At first I was really reluctant doing this as I felt to me like being a nutty composer sitting in his office singing phrases to himself but once I started doing this, I still felt weird but it really helped to shape the music. Just the process of "articulating" a phrase through singing gives you a clearer idea of it than just imagining it in your head.
Interestingly, I never heard that advice in any "classical" composition classes but I felt that it would be similarly beneficial so I also started to use it when I wrote "non-Jazz".
One of my personal pet peeves are musical cues where you can clearly hear that the composer was too lazy to program in articulation changes and prefered to just keep the staccato articulation going through even though the line that they wrote doesn't really justify it.
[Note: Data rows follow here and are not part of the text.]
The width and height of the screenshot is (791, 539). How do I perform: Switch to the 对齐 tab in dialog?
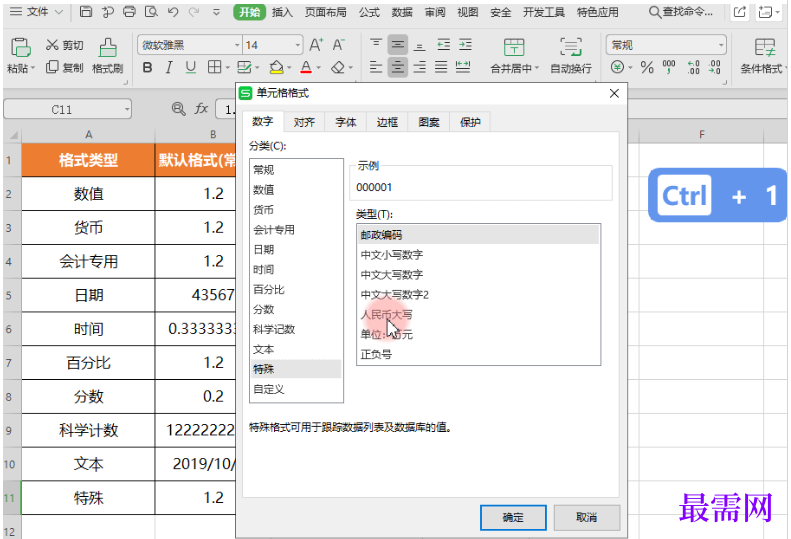tap(304, 122)
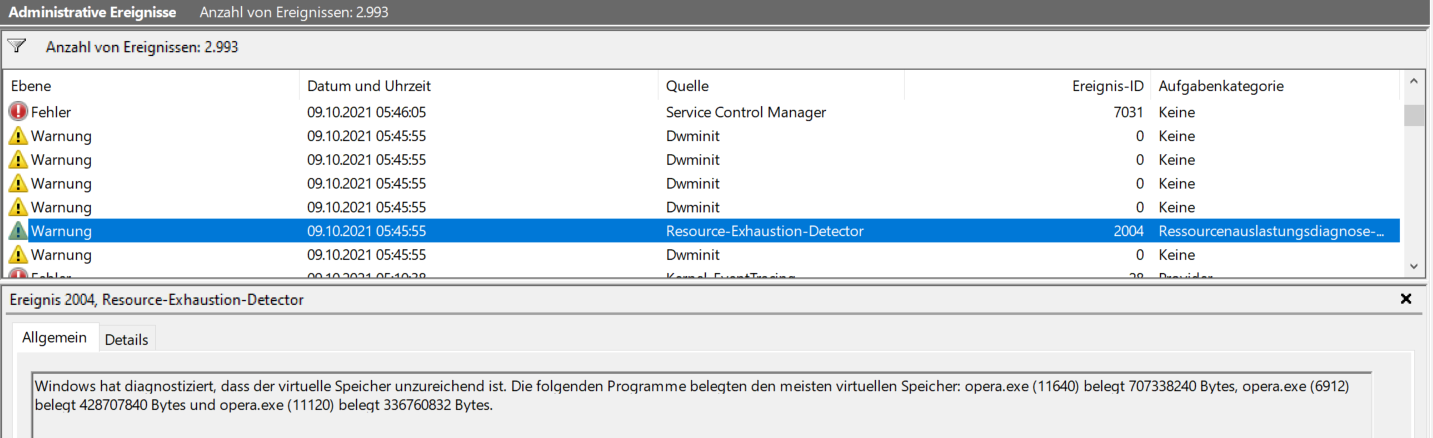
Task: Click the filter funnel icon
Action: point(16,46)
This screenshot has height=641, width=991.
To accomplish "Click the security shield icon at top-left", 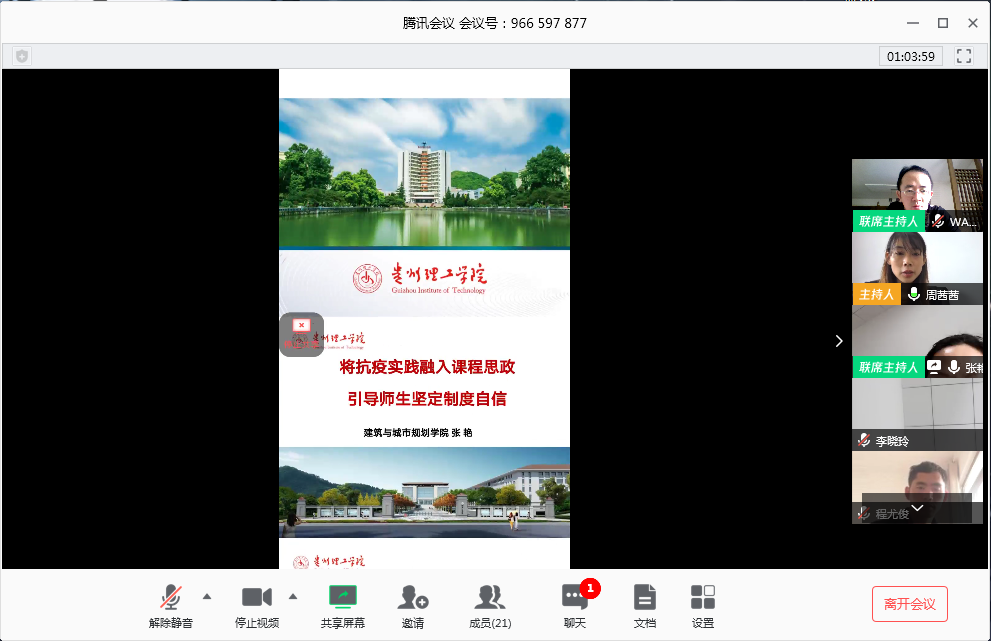I will pos(22,56).
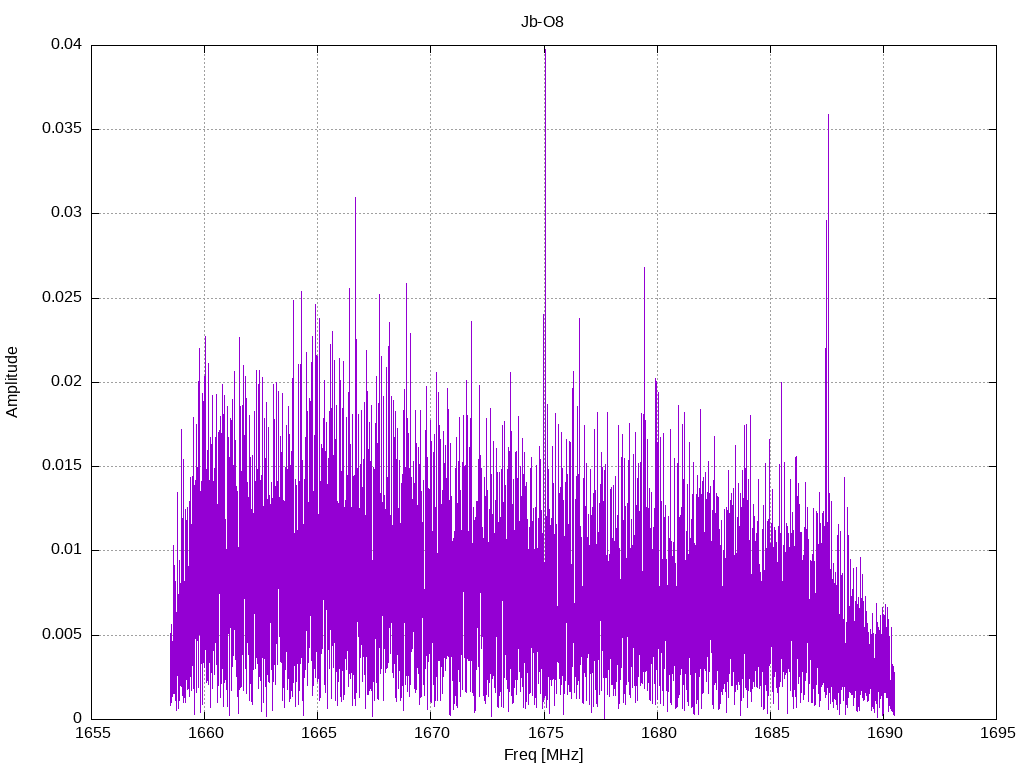This screenshot has height=768, width=1024.
Task: Click the 0.015 y-axis tick label
Action: pos(61,466)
It can make music so much livelier to just work with different articulations and especially in ostinatos, this can make a huge difference. So just singing through a few options where you alternate between different versions of articulations can make a static ostinato into an exciting musical gesture. In many cases, it helps to even just change articulations for one or a few notes to completely change the way a line feels. And while this of course is more cumbersome to program (or notate), it really is worth the extra struggle.
Making a habit of double checking the articulation options that you have for a line and singing the options to yourself will also develop your inner ear so that at one point, you don't need to sing to yourself anymore. But in any case, it is always worth investing some time into articulation decisions and not just slap a static articulation on all the notes.